- _Selection_
## start

I suspect its MAC based. In my cable modem (Virgin Hub) the admin section includes setting a fixed IP to a particular device (MAC).

Rather than relying upon a fixed IP, a alternative is to use a dynamic domain name service. For a domain name I use ddnsfree, which enables you to associate a fixed domain name such as xxx.ddnsfree.com to a variable IP i.e. my desktop/laptop. For that to work the desktop/laptop reports its IP to the ddnsfree server periodically (you can define the time between each refresh). Under those circumstances it doesn't matter what your IP is, providing whichever ports you use (http or ssh server for instance), anyone using your fixed domain name will see your box - assuming wherever you've connected hasn't blocked inbound traffic towards those/that port. To better ensure against being blocked when out and about I use 443 (usually associated as being https traffic) for my ssh port. Conveniently you can run both a https server and ssh server on the same port 443 as one is inbound originated the other outbound originated, so they don't clash. Even then though some may filter the actual ssh protocol, so not guaranteed. What I've done is set my home server to look for me when/wherever I 'appear' and sets up a reverse sshfs, which is handy for security as the home server can be set to have no inbound originated ssh (more secure), but at the same time still acting as a file server.

I route all browser traffic via ssh (data and dns), so if out and about if after connecting via wifi the ssh keys/host throws out a warning, then that is suggestive of a possible man in middle attack i.e. just disconnect and move on. I use a US based ssh server (hashbang.sh) for that (I'm in the UK). So my ISP (and UK state) can't see what sites I visit, they just see a encrypted data flow (ssh). Sites visited also don't see my IP, but the US ssh servers IP instead.

ddnsfree for dynamic domain name an hashbang.sh for ssh have been excellent from my perspective. Both are free however I do however donate.

## end

- _Data excerpt_
## start

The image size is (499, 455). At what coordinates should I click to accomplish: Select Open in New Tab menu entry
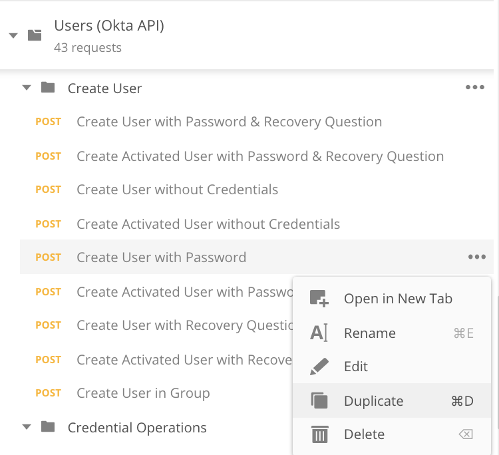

## end

- _Directions for this task_
In the post about dynamic domain names and ssh, which port does the writer use for the ssh server to avoid being blocked when away from home?

- _Task result_
Port 443.